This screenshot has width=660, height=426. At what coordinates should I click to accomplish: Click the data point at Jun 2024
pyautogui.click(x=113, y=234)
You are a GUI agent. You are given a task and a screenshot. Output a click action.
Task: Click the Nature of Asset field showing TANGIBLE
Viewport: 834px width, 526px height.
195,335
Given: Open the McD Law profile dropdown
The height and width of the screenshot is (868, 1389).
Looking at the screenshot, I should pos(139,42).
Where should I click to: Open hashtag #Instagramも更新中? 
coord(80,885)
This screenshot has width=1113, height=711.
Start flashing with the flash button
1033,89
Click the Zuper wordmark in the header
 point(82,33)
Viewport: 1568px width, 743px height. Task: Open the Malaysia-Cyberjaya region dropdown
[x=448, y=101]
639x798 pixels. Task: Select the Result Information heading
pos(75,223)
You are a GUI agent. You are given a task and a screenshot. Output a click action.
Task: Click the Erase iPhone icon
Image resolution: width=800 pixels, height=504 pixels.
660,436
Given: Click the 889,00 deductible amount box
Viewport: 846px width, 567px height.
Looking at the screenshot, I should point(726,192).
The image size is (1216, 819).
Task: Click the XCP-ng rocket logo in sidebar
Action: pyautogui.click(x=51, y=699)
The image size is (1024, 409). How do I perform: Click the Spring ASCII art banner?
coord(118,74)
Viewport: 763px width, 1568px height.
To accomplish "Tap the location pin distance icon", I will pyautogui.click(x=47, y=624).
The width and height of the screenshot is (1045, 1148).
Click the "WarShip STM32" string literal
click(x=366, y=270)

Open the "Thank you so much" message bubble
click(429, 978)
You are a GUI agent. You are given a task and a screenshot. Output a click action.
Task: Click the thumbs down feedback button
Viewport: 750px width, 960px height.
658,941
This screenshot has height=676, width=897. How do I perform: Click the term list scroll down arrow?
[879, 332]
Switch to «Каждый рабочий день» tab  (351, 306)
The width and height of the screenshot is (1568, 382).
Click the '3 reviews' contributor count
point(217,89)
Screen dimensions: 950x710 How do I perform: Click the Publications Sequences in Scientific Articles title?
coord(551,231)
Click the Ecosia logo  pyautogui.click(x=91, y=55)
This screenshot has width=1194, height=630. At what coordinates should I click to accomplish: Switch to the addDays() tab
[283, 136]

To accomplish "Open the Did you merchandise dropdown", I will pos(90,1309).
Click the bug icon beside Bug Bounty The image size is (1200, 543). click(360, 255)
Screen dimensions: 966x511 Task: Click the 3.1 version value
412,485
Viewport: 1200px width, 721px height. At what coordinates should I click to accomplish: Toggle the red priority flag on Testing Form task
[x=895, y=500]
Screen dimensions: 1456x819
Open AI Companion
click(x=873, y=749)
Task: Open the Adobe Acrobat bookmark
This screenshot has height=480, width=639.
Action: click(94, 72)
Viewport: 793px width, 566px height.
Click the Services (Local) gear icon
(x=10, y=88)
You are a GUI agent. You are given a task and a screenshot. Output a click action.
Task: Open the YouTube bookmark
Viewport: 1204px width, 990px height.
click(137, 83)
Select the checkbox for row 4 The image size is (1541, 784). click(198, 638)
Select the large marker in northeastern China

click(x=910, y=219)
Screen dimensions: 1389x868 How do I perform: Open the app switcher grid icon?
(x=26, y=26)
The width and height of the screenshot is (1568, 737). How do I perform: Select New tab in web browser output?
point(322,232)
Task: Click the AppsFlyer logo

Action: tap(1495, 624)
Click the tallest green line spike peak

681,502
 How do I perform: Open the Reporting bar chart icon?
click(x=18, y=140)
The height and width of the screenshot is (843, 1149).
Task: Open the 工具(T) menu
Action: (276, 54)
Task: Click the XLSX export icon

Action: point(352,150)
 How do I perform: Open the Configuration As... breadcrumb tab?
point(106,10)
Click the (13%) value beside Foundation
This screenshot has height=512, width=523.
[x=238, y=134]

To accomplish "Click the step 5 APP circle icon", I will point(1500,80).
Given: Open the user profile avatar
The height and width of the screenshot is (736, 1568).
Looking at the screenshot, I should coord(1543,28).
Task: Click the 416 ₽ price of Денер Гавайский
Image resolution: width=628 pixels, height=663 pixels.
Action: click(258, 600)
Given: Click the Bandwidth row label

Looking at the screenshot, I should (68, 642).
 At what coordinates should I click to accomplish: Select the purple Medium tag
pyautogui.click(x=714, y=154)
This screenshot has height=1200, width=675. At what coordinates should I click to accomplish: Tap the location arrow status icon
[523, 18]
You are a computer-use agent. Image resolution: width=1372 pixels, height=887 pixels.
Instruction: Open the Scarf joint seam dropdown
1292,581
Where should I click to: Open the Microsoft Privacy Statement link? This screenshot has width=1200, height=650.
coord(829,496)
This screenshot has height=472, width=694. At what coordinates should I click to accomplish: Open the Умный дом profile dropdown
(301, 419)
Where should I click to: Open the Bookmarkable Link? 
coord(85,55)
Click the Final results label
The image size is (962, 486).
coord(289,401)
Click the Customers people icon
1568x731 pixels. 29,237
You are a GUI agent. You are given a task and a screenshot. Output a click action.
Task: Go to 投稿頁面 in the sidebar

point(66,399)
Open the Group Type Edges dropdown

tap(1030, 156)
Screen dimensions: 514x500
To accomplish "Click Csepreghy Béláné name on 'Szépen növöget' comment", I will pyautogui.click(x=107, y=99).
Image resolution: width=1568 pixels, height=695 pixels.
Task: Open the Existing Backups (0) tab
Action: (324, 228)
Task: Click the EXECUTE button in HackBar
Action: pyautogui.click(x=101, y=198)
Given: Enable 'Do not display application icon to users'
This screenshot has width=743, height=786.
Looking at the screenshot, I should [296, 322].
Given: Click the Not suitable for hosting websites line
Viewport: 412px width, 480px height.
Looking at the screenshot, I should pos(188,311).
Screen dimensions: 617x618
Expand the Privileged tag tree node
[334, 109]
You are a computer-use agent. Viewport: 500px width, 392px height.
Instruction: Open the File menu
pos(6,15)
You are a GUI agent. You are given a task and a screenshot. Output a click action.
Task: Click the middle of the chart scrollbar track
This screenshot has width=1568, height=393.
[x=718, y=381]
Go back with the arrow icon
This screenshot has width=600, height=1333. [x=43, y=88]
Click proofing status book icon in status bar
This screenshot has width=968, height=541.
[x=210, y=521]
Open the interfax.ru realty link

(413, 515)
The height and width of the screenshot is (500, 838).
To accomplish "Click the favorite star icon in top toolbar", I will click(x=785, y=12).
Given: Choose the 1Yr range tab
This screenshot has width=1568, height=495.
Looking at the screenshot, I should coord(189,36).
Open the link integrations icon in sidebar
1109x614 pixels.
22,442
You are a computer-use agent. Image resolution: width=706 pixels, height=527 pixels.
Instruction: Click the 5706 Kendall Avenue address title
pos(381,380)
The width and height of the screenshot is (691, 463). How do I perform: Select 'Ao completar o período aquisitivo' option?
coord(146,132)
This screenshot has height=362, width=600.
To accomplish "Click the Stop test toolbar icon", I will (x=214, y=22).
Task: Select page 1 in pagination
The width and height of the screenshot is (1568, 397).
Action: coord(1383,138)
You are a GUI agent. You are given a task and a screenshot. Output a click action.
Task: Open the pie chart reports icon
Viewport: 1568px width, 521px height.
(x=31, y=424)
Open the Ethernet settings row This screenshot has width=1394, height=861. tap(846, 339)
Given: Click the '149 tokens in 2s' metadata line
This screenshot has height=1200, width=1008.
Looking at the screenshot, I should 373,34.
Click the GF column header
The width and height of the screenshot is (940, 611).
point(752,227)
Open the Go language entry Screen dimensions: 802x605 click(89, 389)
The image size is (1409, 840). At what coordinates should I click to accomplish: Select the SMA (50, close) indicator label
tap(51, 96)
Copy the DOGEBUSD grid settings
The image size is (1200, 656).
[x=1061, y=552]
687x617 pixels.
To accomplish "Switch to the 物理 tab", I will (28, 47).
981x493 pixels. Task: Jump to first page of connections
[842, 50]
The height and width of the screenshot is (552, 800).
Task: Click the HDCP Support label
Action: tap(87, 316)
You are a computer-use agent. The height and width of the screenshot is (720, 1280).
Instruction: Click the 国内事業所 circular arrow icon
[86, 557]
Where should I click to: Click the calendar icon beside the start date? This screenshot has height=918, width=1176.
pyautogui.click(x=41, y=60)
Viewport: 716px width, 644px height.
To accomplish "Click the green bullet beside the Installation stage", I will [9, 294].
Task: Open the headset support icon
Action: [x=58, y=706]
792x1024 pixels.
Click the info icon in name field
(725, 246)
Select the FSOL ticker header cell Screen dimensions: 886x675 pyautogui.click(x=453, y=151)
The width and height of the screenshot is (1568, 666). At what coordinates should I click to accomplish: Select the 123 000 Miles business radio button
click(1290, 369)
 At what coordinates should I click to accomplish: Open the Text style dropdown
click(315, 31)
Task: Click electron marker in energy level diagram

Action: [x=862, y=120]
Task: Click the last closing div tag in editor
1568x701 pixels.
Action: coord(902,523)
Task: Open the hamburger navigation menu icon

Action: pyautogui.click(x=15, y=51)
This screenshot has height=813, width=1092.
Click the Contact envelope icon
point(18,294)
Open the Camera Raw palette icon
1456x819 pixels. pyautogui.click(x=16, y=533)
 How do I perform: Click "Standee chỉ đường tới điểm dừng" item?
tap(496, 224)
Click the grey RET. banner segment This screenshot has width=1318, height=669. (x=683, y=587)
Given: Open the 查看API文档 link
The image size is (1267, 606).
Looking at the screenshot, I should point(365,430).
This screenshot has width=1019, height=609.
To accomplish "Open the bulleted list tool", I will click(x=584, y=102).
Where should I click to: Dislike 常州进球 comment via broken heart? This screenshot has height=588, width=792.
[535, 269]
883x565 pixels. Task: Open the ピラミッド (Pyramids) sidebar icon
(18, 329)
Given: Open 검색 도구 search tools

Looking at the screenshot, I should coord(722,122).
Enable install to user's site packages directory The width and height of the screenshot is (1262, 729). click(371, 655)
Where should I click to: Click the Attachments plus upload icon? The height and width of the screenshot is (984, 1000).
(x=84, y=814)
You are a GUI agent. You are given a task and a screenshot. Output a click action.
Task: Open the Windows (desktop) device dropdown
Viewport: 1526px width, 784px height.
========
## TO DO
From the data above, gather every line that includes the word "toolbar".

## RESPONSE BOX
To accomplish "Click the favorite star icon in top toolbar", I will click(x=785, y=12).
To accomplish "Click the Stop test toolbar icon", I will (x=214, y=22).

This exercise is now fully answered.